■ **Extracted information**:
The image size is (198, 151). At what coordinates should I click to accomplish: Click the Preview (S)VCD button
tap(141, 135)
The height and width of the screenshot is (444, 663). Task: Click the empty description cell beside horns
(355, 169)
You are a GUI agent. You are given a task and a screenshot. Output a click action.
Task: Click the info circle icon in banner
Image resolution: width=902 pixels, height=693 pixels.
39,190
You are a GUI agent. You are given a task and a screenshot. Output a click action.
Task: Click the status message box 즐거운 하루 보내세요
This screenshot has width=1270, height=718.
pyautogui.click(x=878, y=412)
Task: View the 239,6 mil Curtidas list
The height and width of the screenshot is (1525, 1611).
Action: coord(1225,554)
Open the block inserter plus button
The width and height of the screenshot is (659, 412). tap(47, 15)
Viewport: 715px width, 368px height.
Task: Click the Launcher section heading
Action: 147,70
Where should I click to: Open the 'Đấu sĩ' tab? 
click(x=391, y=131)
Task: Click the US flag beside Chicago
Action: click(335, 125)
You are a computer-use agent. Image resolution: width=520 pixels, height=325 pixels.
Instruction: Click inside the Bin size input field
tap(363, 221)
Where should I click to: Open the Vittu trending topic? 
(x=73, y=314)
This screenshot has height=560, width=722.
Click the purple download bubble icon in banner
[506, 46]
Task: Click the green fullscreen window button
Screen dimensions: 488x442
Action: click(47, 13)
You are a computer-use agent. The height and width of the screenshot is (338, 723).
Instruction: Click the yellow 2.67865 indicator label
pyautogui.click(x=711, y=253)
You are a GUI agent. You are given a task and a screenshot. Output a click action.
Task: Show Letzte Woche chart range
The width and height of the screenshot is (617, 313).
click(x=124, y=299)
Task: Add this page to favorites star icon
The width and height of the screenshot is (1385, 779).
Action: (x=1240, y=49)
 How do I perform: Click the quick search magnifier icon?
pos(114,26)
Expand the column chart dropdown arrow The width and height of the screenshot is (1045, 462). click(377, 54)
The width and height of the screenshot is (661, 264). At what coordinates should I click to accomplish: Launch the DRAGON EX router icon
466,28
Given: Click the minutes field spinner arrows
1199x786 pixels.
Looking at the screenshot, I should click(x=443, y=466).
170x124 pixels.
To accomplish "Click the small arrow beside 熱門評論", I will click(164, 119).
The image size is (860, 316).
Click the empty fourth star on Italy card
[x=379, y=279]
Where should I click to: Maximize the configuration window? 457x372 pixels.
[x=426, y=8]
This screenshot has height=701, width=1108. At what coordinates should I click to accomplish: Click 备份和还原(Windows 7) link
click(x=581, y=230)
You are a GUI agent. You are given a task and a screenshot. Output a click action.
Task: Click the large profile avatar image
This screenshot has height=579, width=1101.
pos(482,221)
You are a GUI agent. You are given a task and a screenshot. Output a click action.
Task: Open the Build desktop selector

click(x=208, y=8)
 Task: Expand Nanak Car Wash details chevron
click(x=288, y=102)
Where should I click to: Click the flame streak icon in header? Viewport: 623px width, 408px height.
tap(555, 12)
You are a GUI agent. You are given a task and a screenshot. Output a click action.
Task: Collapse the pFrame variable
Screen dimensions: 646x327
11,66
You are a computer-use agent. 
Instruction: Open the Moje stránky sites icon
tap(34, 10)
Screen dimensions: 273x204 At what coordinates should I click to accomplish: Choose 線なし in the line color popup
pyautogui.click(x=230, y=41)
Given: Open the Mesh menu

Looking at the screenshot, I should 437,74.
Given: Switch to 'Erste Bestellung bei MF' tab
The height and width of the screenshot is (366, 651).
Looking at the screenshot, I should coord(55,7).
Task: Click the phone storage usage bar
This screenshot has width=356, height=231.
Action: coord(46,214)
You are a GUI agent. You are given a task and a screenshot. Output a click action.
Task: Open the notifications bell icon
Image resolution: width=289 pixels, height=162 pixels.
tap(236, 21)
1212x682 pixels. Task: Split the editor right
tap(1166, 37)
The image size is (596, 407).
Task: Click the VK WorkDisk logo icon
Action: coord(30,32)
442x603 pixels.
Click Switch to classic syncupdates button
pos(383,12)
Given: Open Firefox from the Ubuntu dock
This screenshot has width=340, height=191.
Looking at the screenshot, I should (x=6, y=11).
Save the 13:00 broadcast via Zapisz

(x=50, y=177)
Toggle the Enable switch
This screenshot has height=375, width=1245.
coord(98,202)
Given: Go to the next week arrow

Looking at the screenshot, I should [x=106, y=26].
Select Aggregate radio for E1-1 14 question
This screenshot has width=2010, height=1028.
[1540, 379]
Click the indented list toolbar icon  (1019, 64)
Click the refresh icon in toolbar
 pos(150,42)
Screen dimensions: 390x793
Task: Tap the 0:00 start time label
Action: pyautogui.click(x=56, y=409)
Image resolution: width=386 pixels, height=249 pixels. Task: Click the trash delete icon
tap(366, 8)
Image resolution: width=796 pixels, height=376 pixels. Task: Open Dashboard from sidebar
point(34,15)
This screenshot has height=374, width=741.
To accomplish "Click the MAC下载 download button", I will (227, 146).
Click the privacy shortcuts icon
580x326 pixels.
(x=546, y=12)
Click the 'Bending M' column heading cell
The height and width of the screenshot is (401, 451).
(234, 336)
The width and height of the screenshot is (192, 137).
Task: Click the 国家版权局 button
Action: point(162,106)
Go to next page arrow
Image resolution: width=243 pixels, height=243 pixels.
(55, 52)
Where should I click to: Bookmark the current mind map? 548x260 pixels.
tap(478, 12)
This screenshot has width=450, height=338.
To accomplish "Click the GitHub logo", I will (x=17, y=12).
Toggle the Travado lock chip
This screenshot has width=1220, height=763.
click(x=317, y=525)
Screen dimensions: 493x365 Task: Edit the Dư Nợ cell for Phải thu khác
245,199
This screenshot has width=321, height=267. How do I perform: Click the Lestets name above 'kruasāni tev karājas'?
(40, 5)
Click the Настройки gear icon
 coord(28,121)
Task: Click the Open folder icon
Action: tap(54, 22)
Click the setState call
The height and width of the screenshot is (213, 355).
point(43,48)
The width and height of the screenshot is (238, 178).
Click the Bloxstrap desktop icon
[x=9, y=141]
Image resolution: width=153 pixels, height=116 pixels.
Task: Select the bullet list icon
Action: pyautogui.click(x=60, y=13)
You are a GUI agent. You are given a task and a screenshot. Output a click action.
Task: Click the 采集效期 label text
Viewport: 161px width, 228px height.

■ **What you are asked to do**: Please rewrite everything in the listing from the line containing "1212x682 pixels. Task: Split the editor right" down to the line containing "coord(98,202)", replacing "Firefox" with "Chromium" and leaving the rest unchanged.

■ **Written solution**:
1212x682 pixels. Task: Split the editor right
tap(1166, 37)
The image size is (596, 407).
Task: Click the VK WorkDisk logo icon
Action: coord(30,32)
442x603 pixels.
Click Switch to classic syncupdates button
pos(383,12)
Given: Open Chromium from the Ubuntu dock
This screenshot has width=340, height=191.
Looking at the screenshot, I should (x=6, y=11).
Save the 13:00 broadcast via Zapisz

(x=50, y=177)
Toggle the Enable switch
This screenshot has height=375, width=1245.
coord(98,202)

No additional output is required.